After training you are left with a 10x difference between your training loss and validation loss which would suggest overfitting (hard to say for sure without a graph and some examples).
To start fixing it:
Use a metric that makes sense in your context and you understand what it does and how it's computed.
Take random examples where the metric is very good and where is very bad and manually validate that that is really the case (otherwise you need a different metric).
In your case I would imagine a metric based on the distance between the desired location and the predicted ones. This is not a default thing and you would have to implement it yourself.
Always be suspicious if the model says it's perfect.
It is impossible to tell from your question, but I will venture a guess here by some implications of your data split.
Typically, when one splits one's data into more than two sets, one is using all but one of them to train on some parameter or another.
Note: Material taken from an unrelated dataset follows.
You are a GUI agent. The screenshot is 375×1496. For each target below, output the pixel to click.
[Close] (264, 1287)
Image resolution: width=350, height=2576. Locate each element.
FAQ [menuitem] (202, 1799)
For example, the first split is used to choose the model weights, the second split to choose the model architecture, etc. Presumably you are training something with your 'validation' set, otherwise you wouldn't have it. Thus, the problem is almost certainly overfitting. The way that you detect overfitting, usually, is the difference in the accuracy of your model on data used to train your model (which is usually everything except for one single split) which you are calling your 'training' and 'validation' splits, and the accuracy of a split which your model has not touched, which you are calling your 'test' split.
So, per your question-comment "I assume if the validation accuracy is that high then there is no overfitting, right?". No. If the difference between the accuracy of your model on any data that you've used to train anything at all is higher than the accuracy of your model on data that your model has never touched in any way shape form or fashion, then you've overfit. Which seems to be the case with you.
OTOH, it may be the case that you've simply not shuffled your data. It's impossible to tell without having a look-see at the training/testing pipeline.